As I have previously written, I don’t believe independence can be achieved without Labour, and despite (or even because of) the centrist/soft right leadership of both parties in Scotland, undoubtedly the SNP and Labour have plenty of common ground to work together to build that fairer, greener, socially just we hear about so often. There is already evidence of this, to an extent, the negotiations between the Scottish Government and trade unions across sectors from the NHS to our teachers, to transport workers.

It is clear that trade unions in Scotland are pushing the left agenda and being the voice for workers rights that is so desperately needed. I will be starting a PhD in October, assessing the impact of Community Wealth Building, a Green New Deal and Place-based Regeneration on communities in Scotland, and I will take the organising skills I have developed over the weekend into my local UCU branch.

One skill I most valued and will take forward into this new period of political organising is the theory of ‘collective care’. The poet Audre Lorde described this beautifully: “Caring for myself is not self-indulgence, it is self-preservation, and that is an act of political warfare.” We will face challenges in our struggle for social change, and we will undoubtedly lose, as the past few years have shown – it is a big hill to climb, and its not helped by the power wielded by the political establishment who keep pushing us back down it. So we need to look after ourselves, and know that we have trust, faith and solidarity in one another. Burnout is a symptom of the capitalist system, and represents the fallacy that is meritocracy, i.e. if you work hard you can reach the top, when in reality if you work hard work wont necessarily love you back.

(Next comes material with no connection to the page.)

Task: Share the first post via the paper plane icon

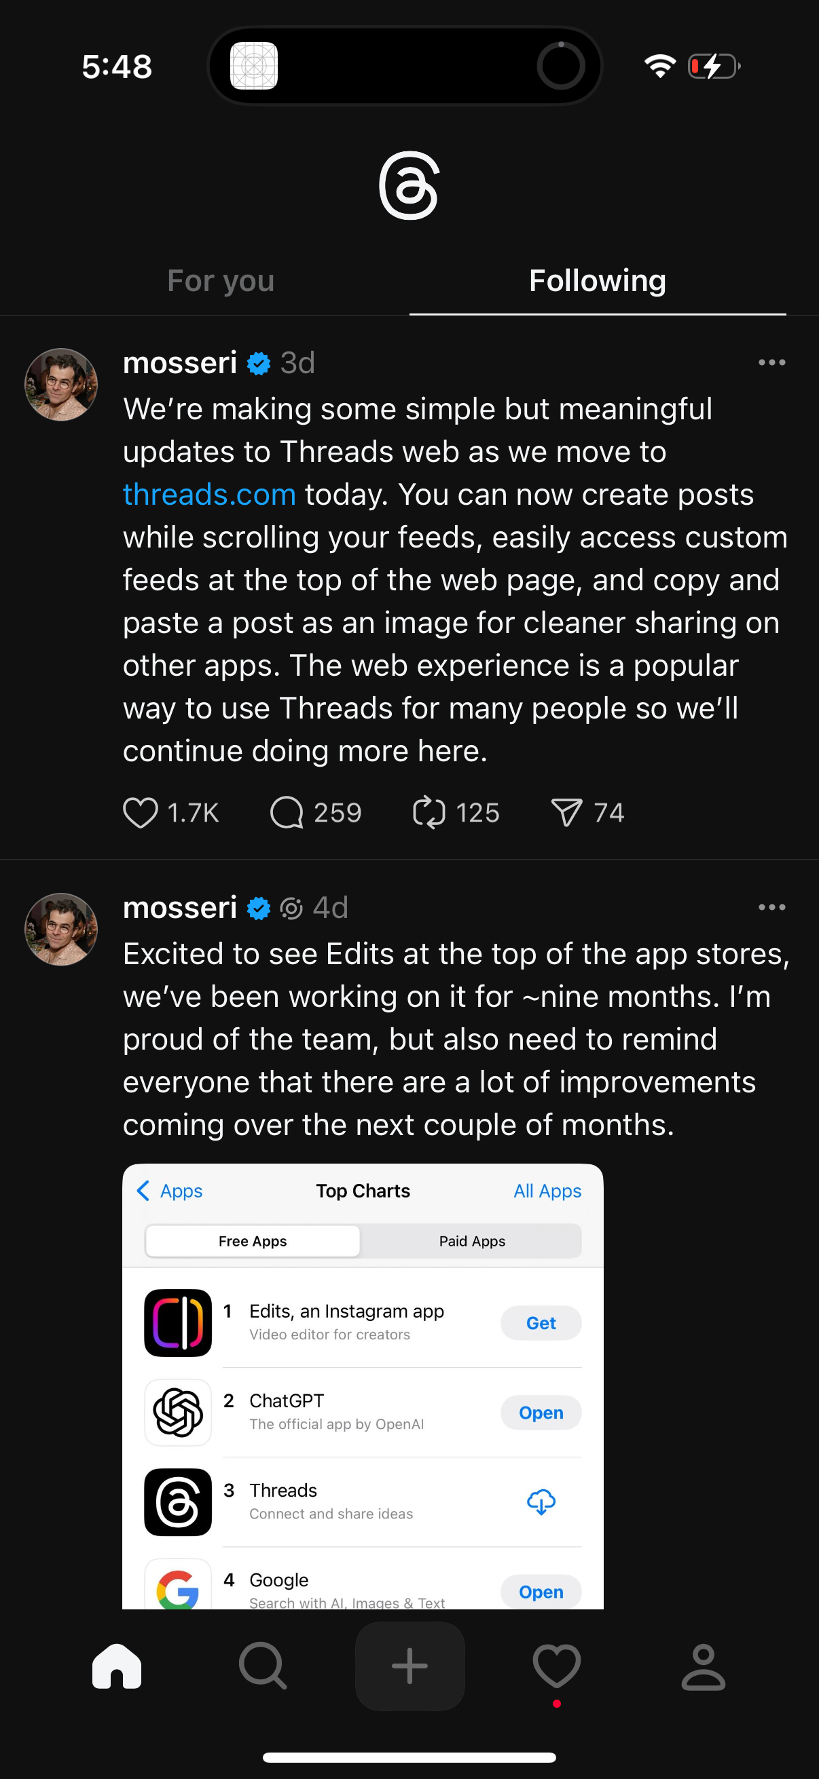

But what does all this mean? What are we fighting for? Why does it matter who I organise with? My answer: what is politics but the means by which we have to make life better for those exploited by the capitalist system. If we want to build an all of us first Scotland, we must offer a positive vision and a tangible vision that people can believe in. None of this ‘no hope is better than false hope’ shite. 

Labour cannot take votes for granted in the belief that disillusionment with the SNP will push voters back to Labour. Likewise, the SNP cannot continue to march people up the hill on independence and expect them to stick around when they get to the top and say, “here’s another hill, oh and we’re now creating two freeports to crush your working conditions”. The old ‘education is free in Scotland’ line can hardly hold up as the SNP’s alternative vision much longer if universities are not democratised and secure contracts, fair pay and a decent pension held back from staff, while management build shiny new glass buildings for them to look at themselves in with their inflated salaries.

Tackling poverty, climate change, building a fairer society, and achieving independence can only be won by organising in grassroots communities, engaging with their needs and understanding them in the context of capitalist power relations. If we want to do that we need to end this reliance on private consultancies, and make policy for people first, not the soundbites that look good in The National.